Mary Anastasia O'Grady, editora do Wall Street Journal para assuntos latino-americanos, faz uma análise impiedosa da vitória de Dilma nas eleições do dia 26 de outubro. Essa vitória não se deveu apenas ao generoso assistencialismo do governo petista, mas contou também com o apoio de "uma classe alta formada por eleitores urbanos de esquerda, que se sentem virtuosos em defender a intervenção estatal na vida dos outros e ajudar a ditadura cubana".
O artigo da jornalista norte-americana foi publicado no dia 28, comentando também a criação dos "conselhos populares" - finalmente derrubada pela Câmara dois dias depois. O provável, diz ela, é que Dilma nada mude, assegurando por mais quatro anos a "já tradicional reputação do Brasil para mediocridade":
Recessão econômica, inflação de preços acumulada em 6,7% nos últimos 12 meses e um audacioso esquema de corrupção na estatal Petrobras não foram suficientes para negar à presidente Dilma Rousseff, do PT, a reeleição para um segundo mandato. Ela derrotou seu desafiante Aécio Neves, do Partido da Social Democracia Brasileira, por 51,63% a 48,36%. A campanha de Dilma baseou-se em uma plataforma anti-mercado e pró-assistencialismo, o que ajuda a explicar por que ela se saiu muito melhor nas regiões mais pobres e dependentes de auxílios do governo do que nas regiões prósperas voltadas para o agronegócio, como o sul e o centro-oeste, e na maior cidade brasileira, onde a economia se baseia majoritariamente no setor de serviços e em indústrias de alto valor agregado.
Assim como nos EUA, o Brasil também possui uma classe alta formada por eleitores urbanos de esquerda, que se sentem virtuosos em defender a intervenção estatal na vida de outras pessoas e em ajudar a ditadura cubana. Porém, existe também um Brasil mais ambicioso, o qual é formado por empreendedores que se arriscam, por agropecuaristas competitivos globalmente e por uma ascendente classe média que anseia enormemente por uma maior integração com o resto do mundo. Esses brasileiros queriam desesperadamente uma mudança para mais mercado e mais capitalismo, e viram no candidato Aécio Neves um representante mais próximo dessa mudança. Foram esses brasileiros que fizeram com que as eleições presidenciais do último domingo fossem a mais apertada da história do Brasil.

◆ Extrato de dados:
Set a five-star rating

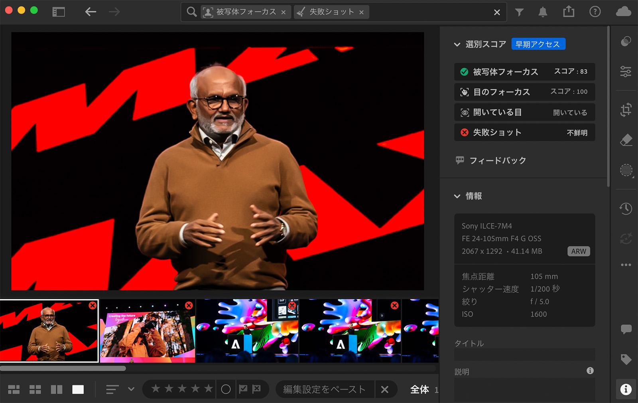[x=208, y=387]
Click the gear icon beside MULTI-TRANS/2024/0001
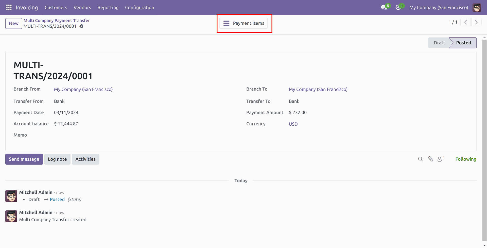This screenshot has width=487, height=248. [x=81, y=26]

◆ Tarefas a realizar:
**A)** De acordo com o texto fornecido, qual foi o resultado percentual da disputa entre Dilma Rousseff e Aécio Neves?
**B)** Liste os grupos que, segundo o texto fornecido, formam o "Brasil mais ambicioso".
As linhas não têm relação com o texto fornecido.

◆ Respostas aos problemas:
**A)** Dilma venceu por 51,63% a 48,36%.

**B)**
- Empreendedores que se arriscam
- Agropecuaristas competitivos globalmente
- Uma ascendente classe média que anseia por maior integração com o resto do mundo